I think of Polar Bear Club as a hardcore band yet this record really isn’t that heavy at all. It feels like a Small Brown Bike record but with far superior production and a slight tinge of The Get Up kids and a little bit of folky influence in there. The album’s dramatically strong impetus comes mainly from the fact that, although there are fairly fast and upbeat tracks, a lot of the songs are actually quite slow.

This breaks up our usual perception of hardcore as being fast-paced and makes Polar Bear Club an altogether more interesting prospect than your average band in their genre. ‘Boxes‘ is the perfect example of how this band take a simple formula, add some slightly-out-of-the-ordinary riffs around the main melody without over-complicating everything and come up trumps with a classic-sounding song.

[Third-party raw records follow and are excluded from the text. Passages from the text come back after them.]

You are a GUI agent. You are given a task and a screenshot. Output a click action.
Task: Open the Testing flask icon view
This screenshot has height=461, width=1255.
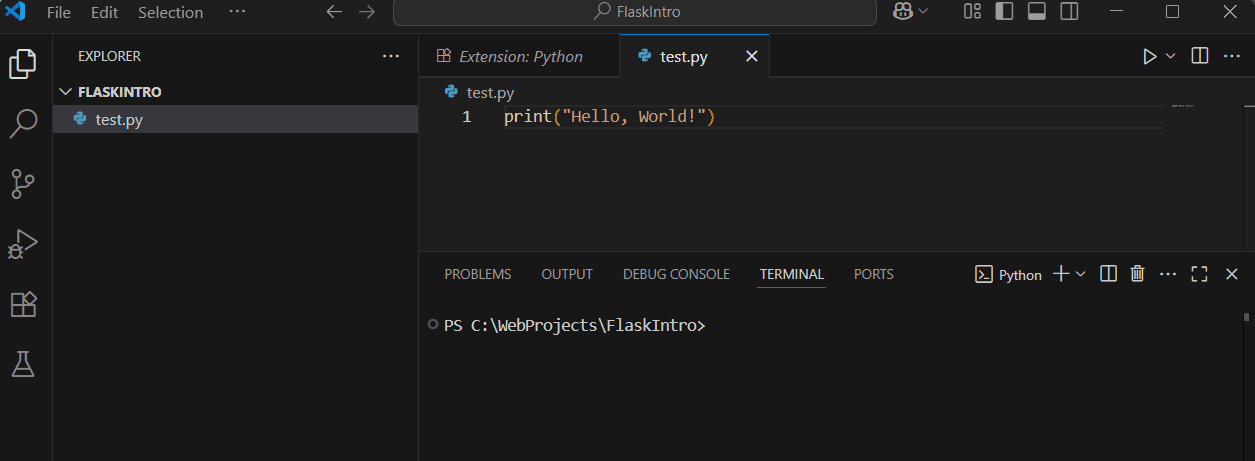pos(23,364)
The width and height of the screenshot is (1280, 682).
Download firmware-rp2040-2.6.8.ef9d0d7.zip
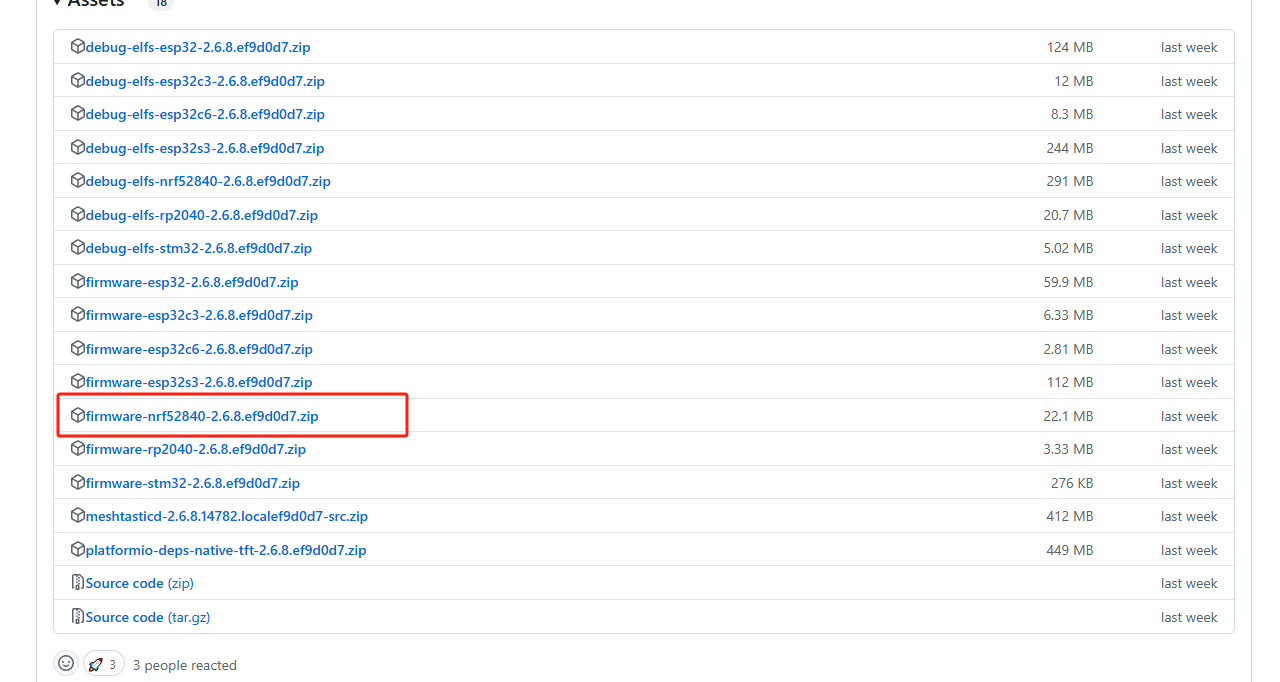(196, 449)
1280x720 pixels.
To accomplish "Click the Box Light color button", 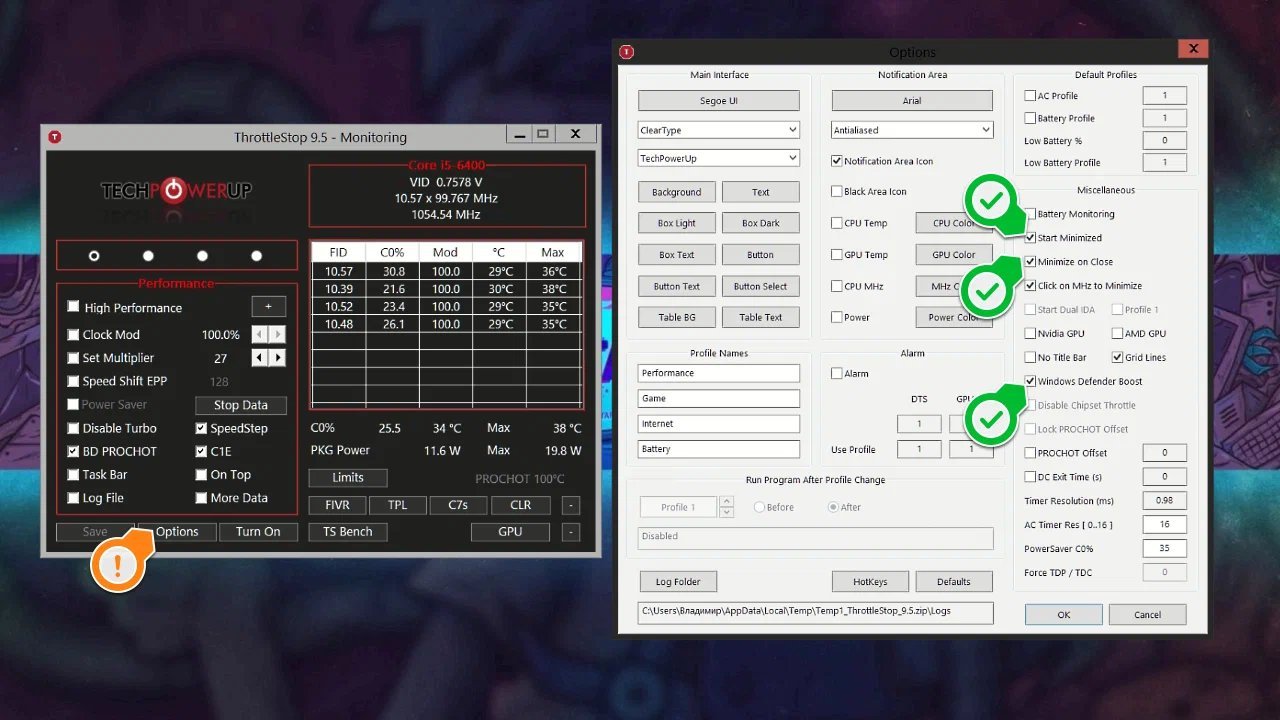I will tap(676, 223).
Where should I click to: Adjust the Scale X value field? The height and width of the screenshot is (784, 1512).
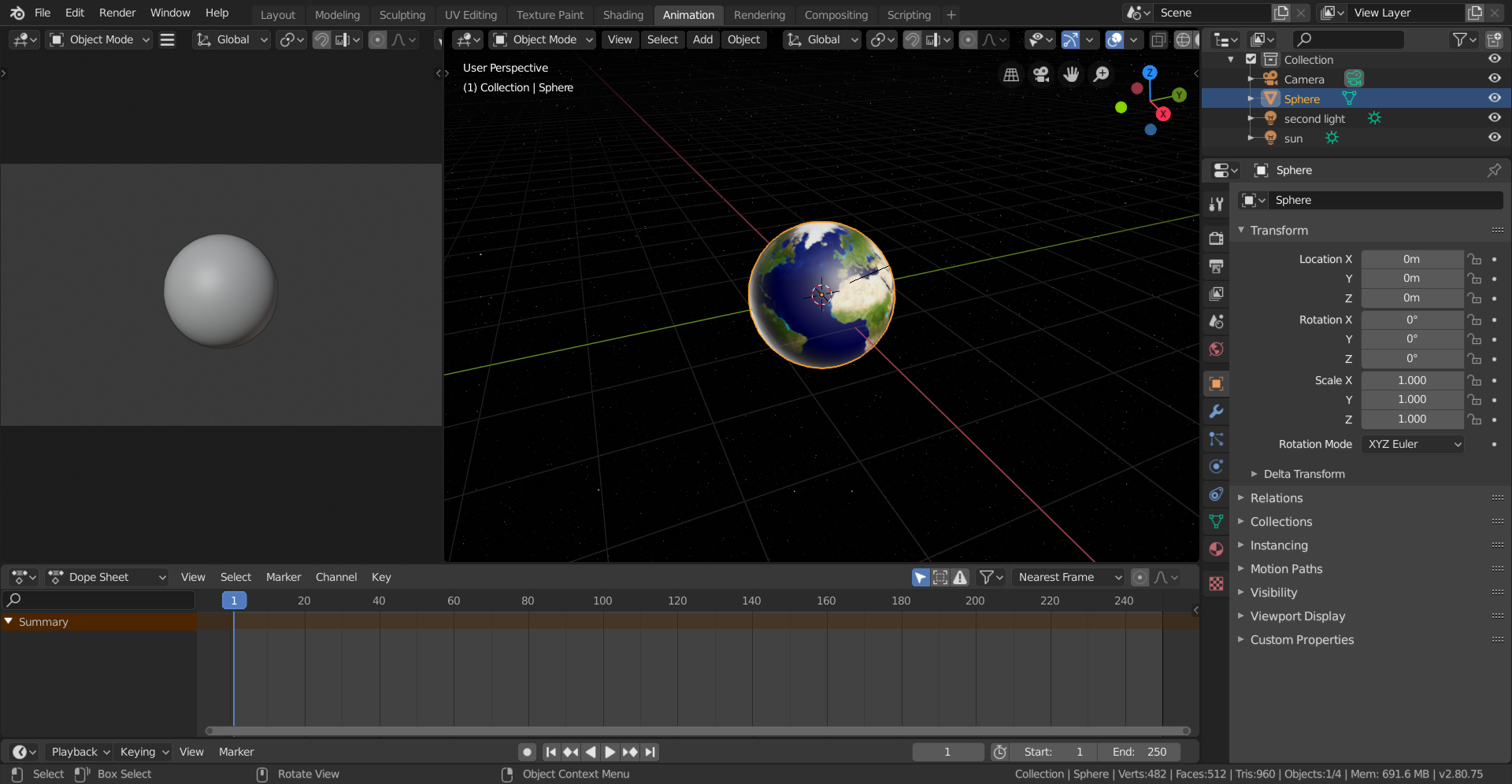point(1411,380)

With album number two, Polar Bear Club have truly perfected the art of balancing simplicity and originality, crafting a collection of accomplished tracks full of hooks, interesting nuances, and that rough yet melodic heart-wrenching vocal their small but growing fanbase has come to know and love. Variation is key here and where a lot of bands’ songs often end up blending into one, Polar Bear Club clearly define every offering with a specific theme and sound that doesn’t stray from their aesthetic but adds something new to their spectrum of sounds. ‘Drifting Thing‘ in particular shows a softer side to the band and a wildly different side to their instruments from that which they normally use with lilting vocals and palm-muted guitars.

Above all, ‘Chasing Hamburg‘ is an album that is undoubtedly heartfelt, one that you can identify with and one that is begging for a singalong or 20.

Winegums.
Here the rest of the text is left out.